Planet's future at stake - Ban

2011-12-06 16:19

Durban - UN Secretary General Ban Ki-moon on Tuesday urged deadlocked climate talks in Durban to work urgently for solutions, saying the future of the planet was at stake.

"It would be difficult to overstate the gravity of this moment," Ban said at the start of a four-day meeting of the world's environment ministers.

"Without exaggeration, we can say: the future of our planet is at stake - people's lives, the health of the global economy, the very survival of some nations."

The 12-day talks under the UN Framework Convention on Climate Change (UNFCCC) have been hamstrung by a row over the future of the Kyoto Protocol, the world's only legally-binding treaty for curbing greenhouses gases blamed for climate change.

"I urge you to carefully consider a second commitment period under the Kyoto Protocol," Ban said.

Pointing to economic problems and "abiding political differences" about how to tackle climate change, the UN chief said everyone had to be "realistic" about the chances of a breakthrough in Durban.

"It may be true, as many say: the ultimate goal of a comprehensive and binding climate-change agreement may be beyond our reach, for now," Ban said.

"Yet let me emphasise: None of these uncertainties should prevent us from making real progress here in Durban."

  • Robin - 2011-12-06 16:38

    Our planet is going to keep on turning with or without Ban,his cronies, Greenpeace, Sierra and all the rest of the rent-a-crowd. No amount of cash in their coffers will attenuate, alleviate, stop or turn around the natural processes of nature!

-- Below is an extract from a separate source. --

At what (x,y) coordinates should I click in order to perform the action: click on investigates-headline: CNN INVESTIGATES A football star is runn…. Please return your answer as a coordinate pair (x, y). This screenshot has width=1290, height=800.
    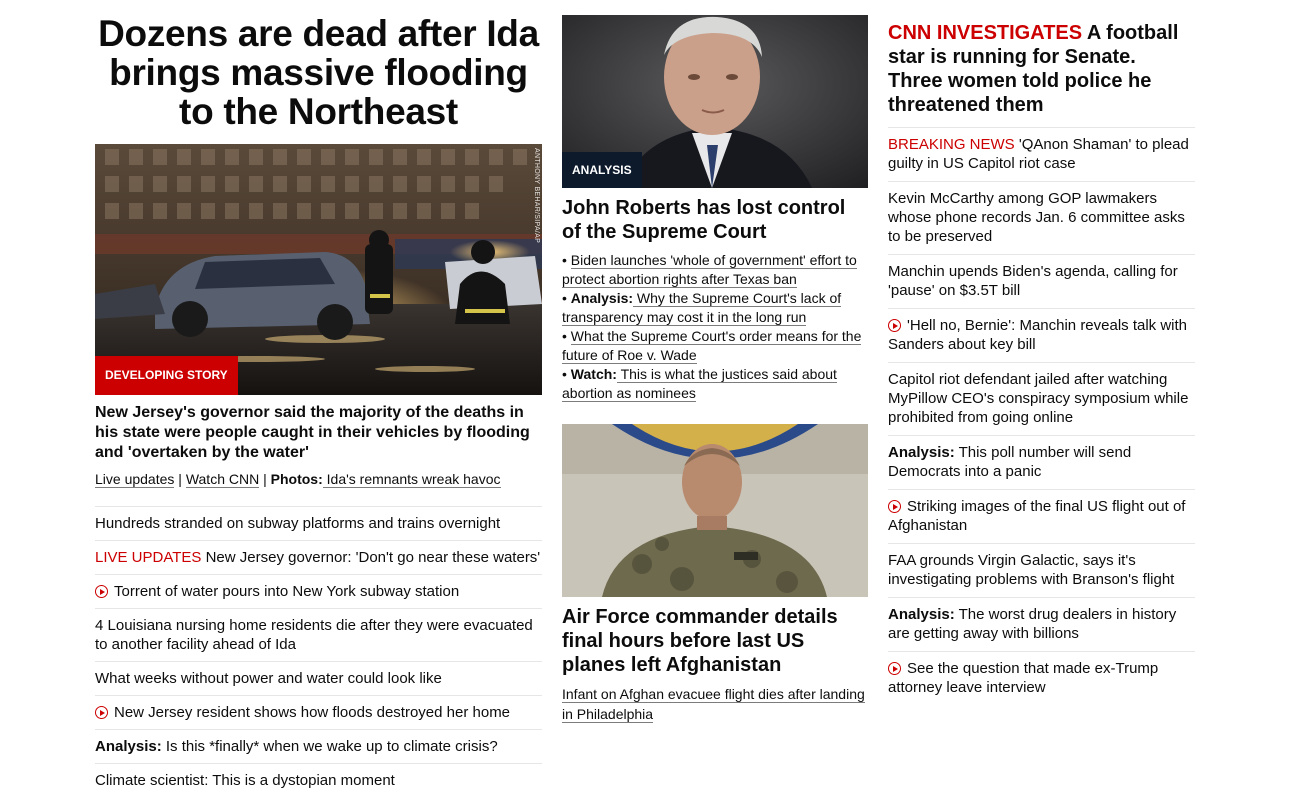
    Looking at the image, I should click on (1042, 69).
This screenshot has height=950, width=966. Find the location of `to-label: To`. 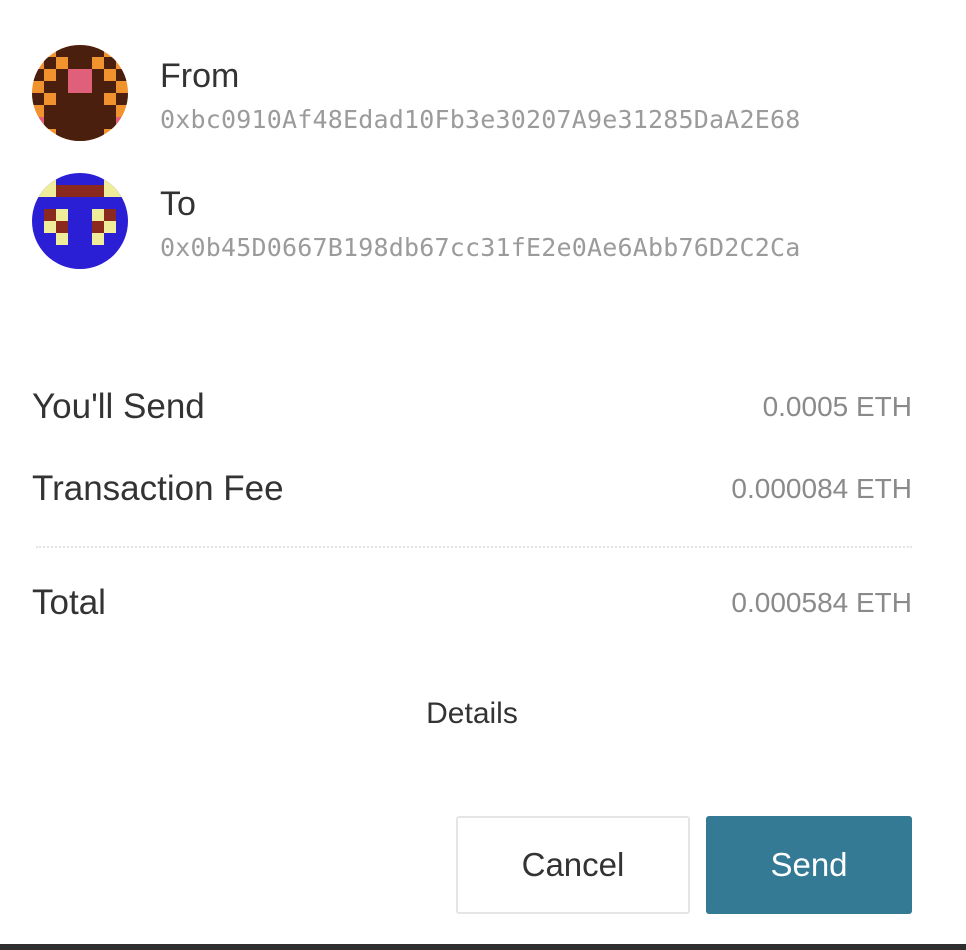

to-label: To is located at coordinates (178, 204).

  • Nicholas - 2011-12-06 16:43

    We are visitors on this planet and should be looking after it regardless. We must learn to live with the changes that are foisted upon us by nature. Whatever happens in Durban and however many billions end up in peoples pockets in the name of "greening" is not going to make any difference to this cycle we are experiencing.

  • henkjzeeman - 2011-12-06 17:54

    ...nature has more natural integrity than any of the people talking about it in Durban. Thank God for that.